Ce thème constitue réellement une page blanche que nous avons intérêt à remplir.

Mee, daat alles ass nët sou schlëmm, well wéi soot de Putty Stein virun baal honnert Johr:« Mir hu Geld, d’brauch sech keen ze drécken méi, d’brauch sech keen ze quëtschen, d’Mënz ass doo, d’Freed kënnt noo. 
Bien vu!

Bonne gouvernance de la recherche publique

La recherche a besoin de façon urgente d’une réelle gouvernance. L’OCDE avait suggéré deux voies inégales: soit la création d’un comité de haut niveau pour la recherche et l’innovation, soit une restructuration profonde du système d’innovation. Ce fut bien sûr la première voie qui fut choisie par le gouvernement en 2006. Fiasco total et d’ailleurs prévisible. La deuxième voie fut empruntée en Finlande, paraît-il avec succès. Le système d’innovation finlandais accorde une importance égale à l’approche académique et à l’approche RTO.
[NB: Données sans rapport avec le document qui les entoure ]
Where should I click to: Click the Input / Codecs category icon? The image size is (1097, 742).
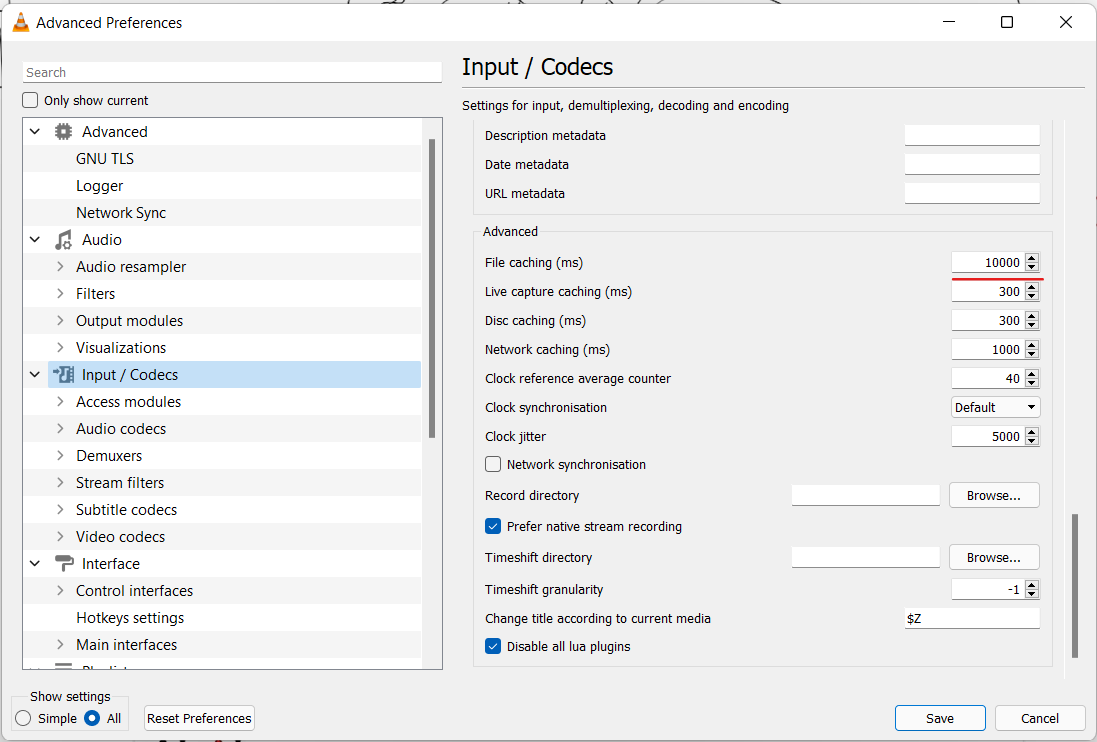(x=64, y=375)
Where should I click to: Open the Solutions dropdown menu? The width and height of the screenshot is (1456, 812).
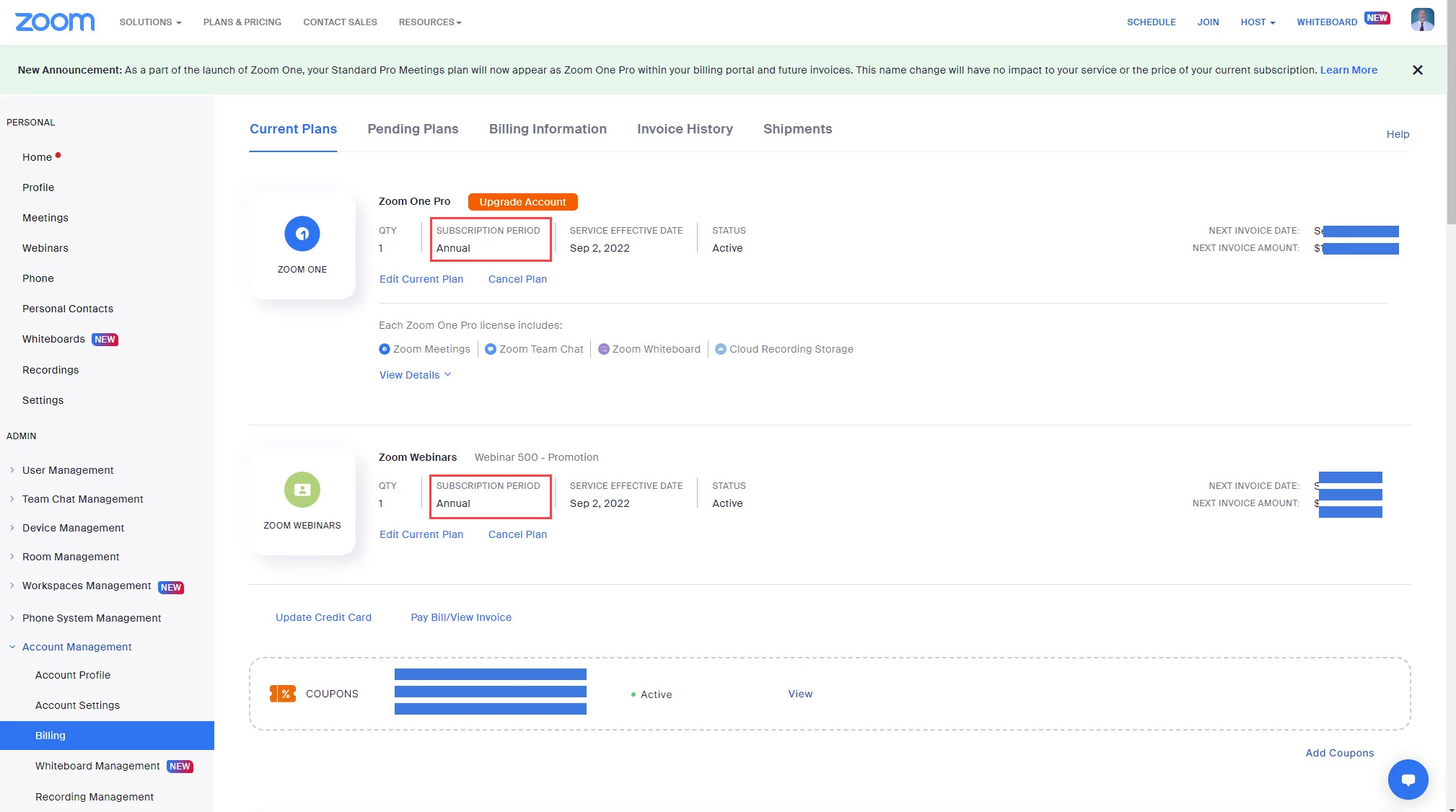click(x=150, y=22)
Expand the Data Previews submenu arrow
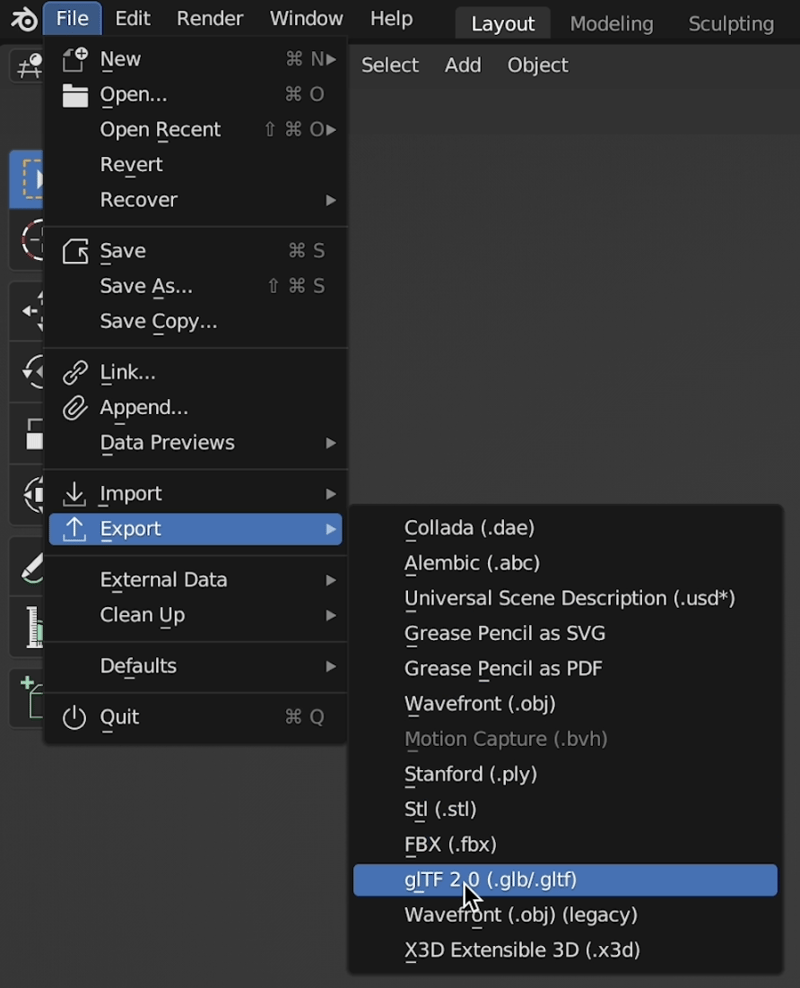The width and height of the screenshot is (800, 988). tap(331, 443)

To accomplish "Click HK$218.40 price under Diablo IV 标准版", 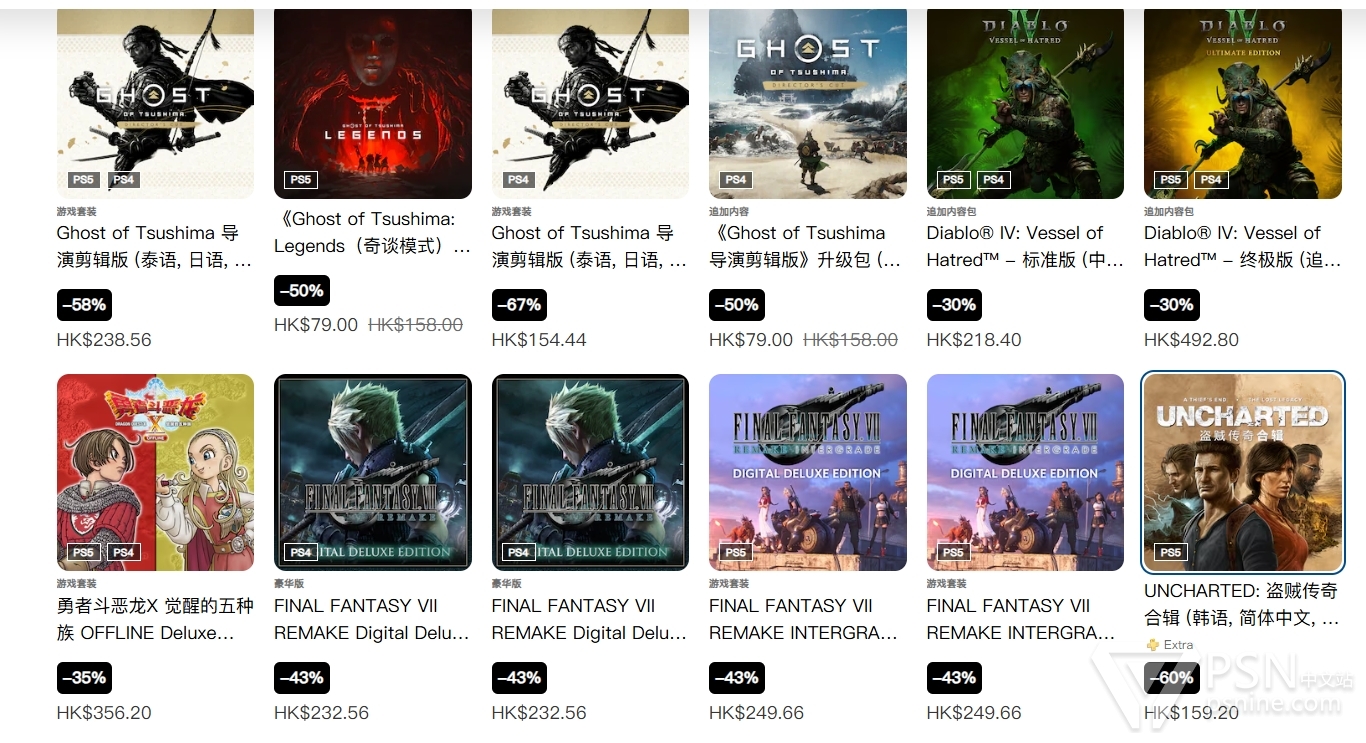I will 974,340.
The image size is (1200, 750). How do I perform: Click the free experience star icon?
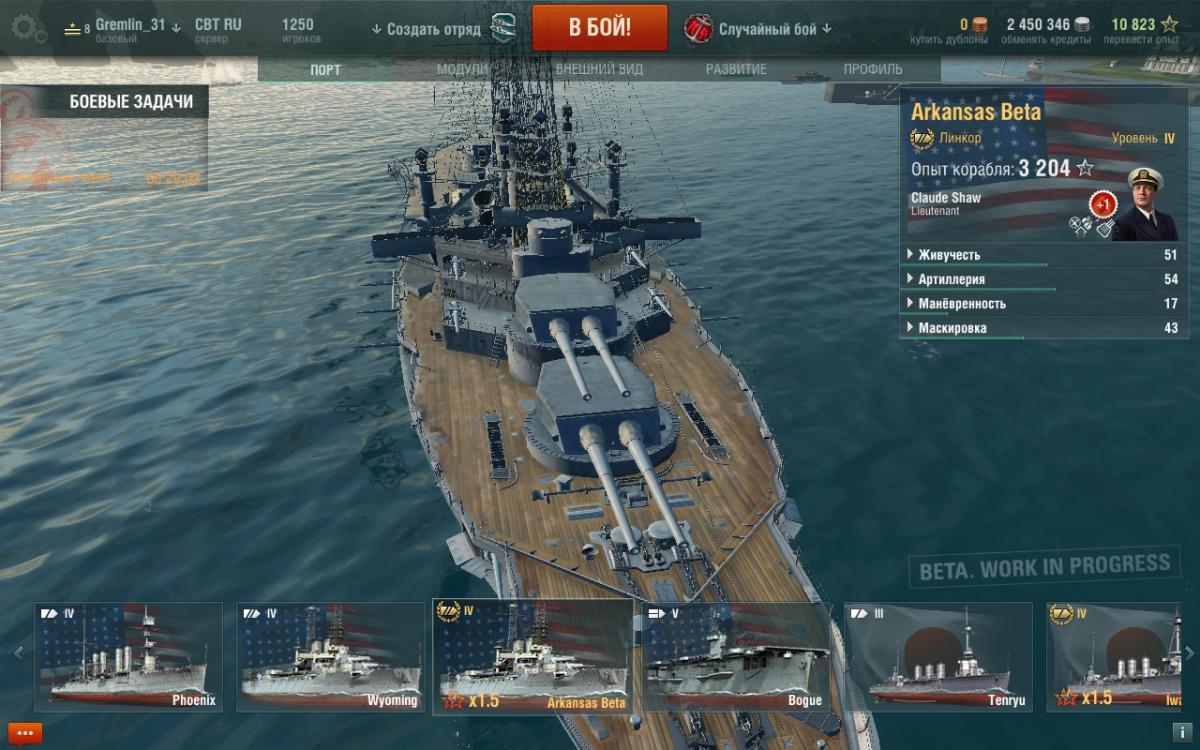(1169, 24)
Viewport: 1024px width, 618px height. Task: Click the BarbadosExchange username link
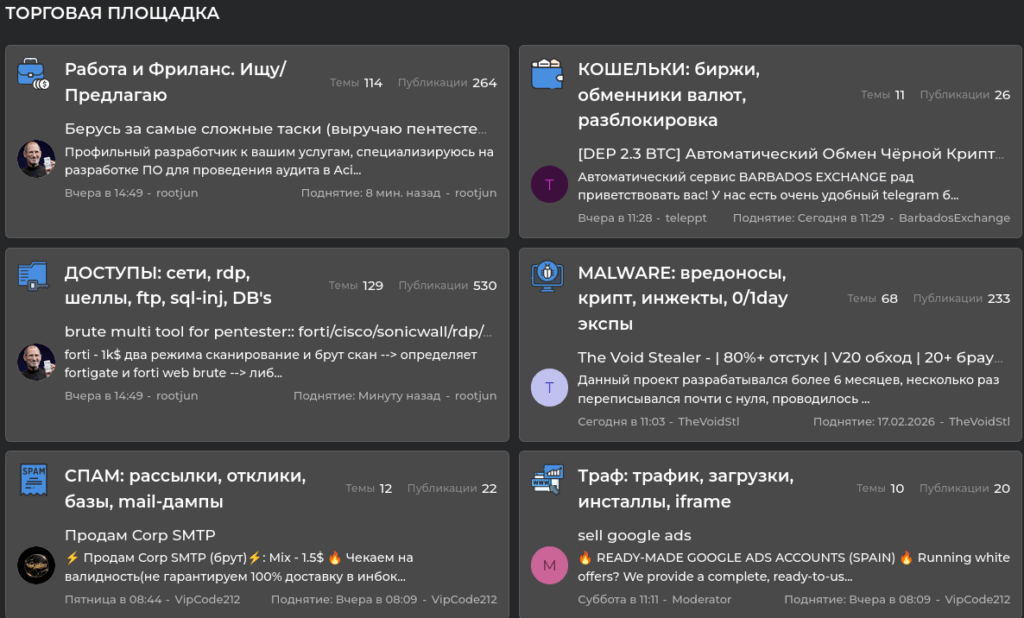(954, 218)
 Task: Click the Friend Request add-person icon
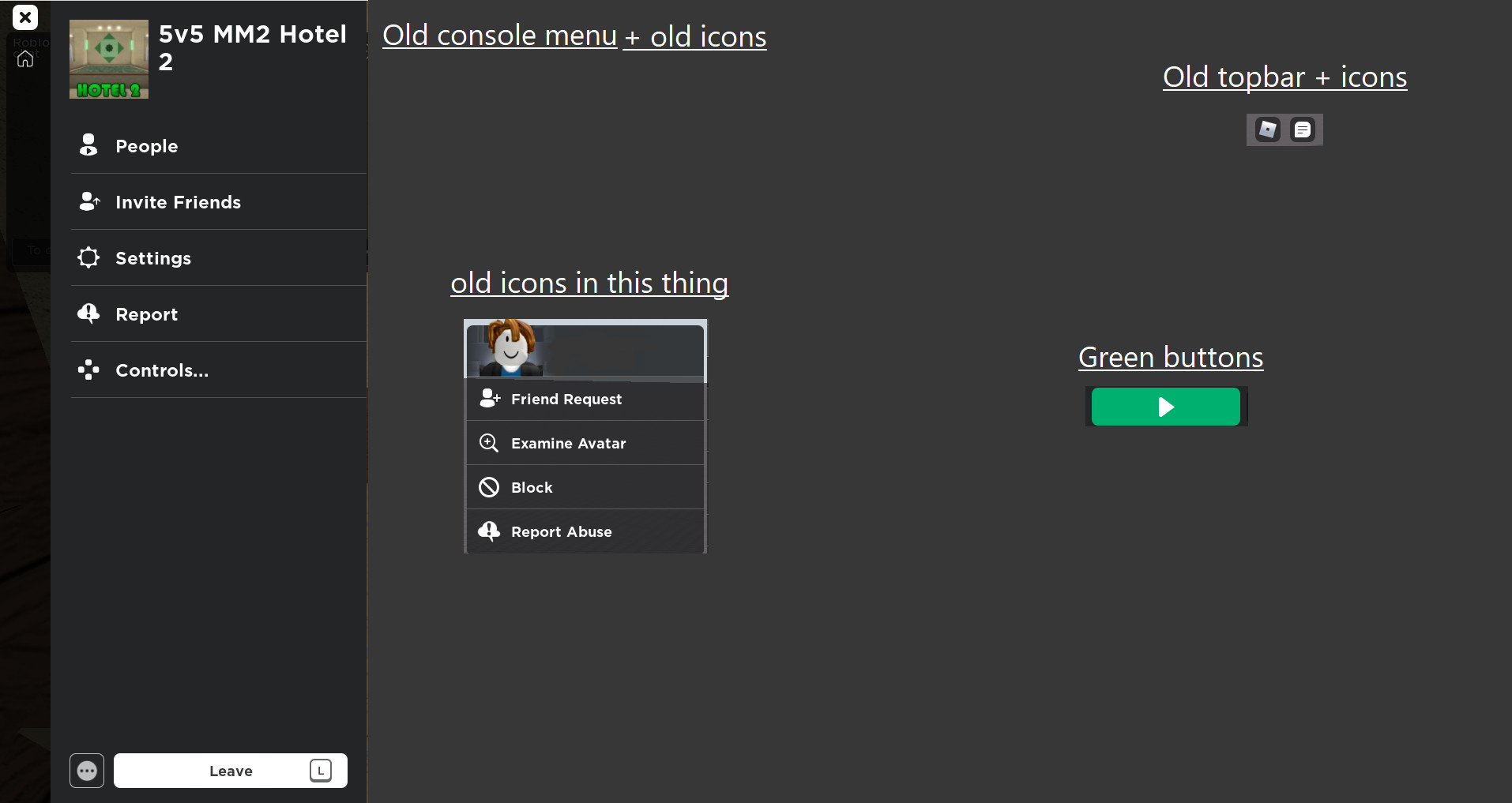coord(489,398)
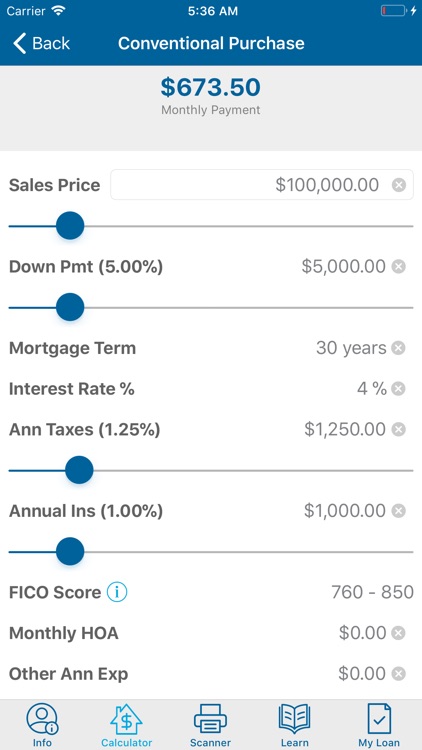Screen dimensions: 422x750
Task: Clear the Down Pmt amount
Action: pos(398,266)
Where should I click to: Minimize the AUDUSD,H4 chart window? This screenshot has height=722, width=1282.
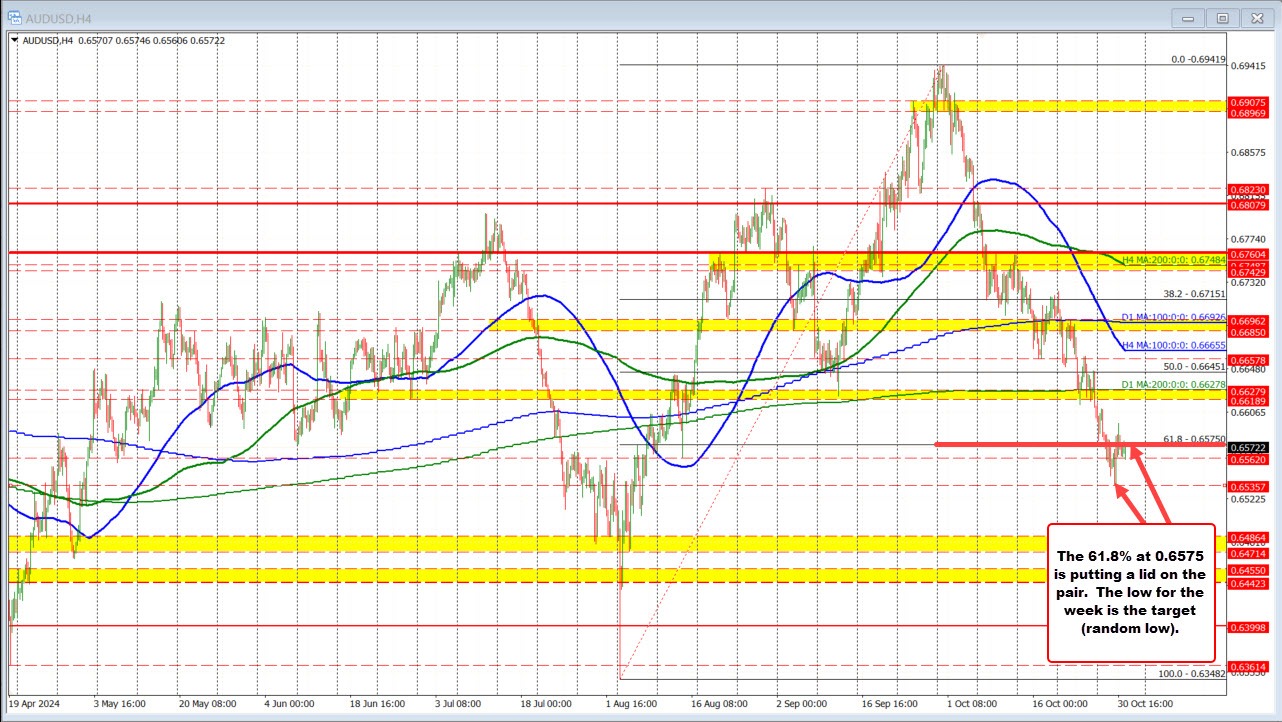(x=1188, y=17)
La gouvernance de la recherche n’a rien à voir avec l’autorité hiérarchique et les mesquineries administratives. Dans un système d’innovation bien conçu, la bonne gouvernance repose sur des mécanismes auto-régulateurs, librement acceptés par les individus et les organisations. La relation contractuelle entre l’Etat et les établissements publics, la démarche de qualité et l’instauration pour les chercheurs d’espaces de liberté, de médiation et d’écoute sont les clés de voûte d’une approche citoyenne.

Soyons clairs, la qualité c’est avant tout un état d’esprit, c’est l’analyse critique des échecs et dysfonctionnements pour améliorer de façon permanente le système. La non qualité, c’est la rustine et le fameux tapis.

Här Staatssekretär, 
mir setzen all ons Hoffnung op Iech, Dir hut alles waat e brauch fir ze réüsséiren, Dir sit jonk, onbefangen an energisch, wann et muss sinn kennt Der och Nee soen, an Dir hut och nach a gudde Regierungsprogramm.

Naïscht fir Ongudd,  a merci fir d’Noolauschteren.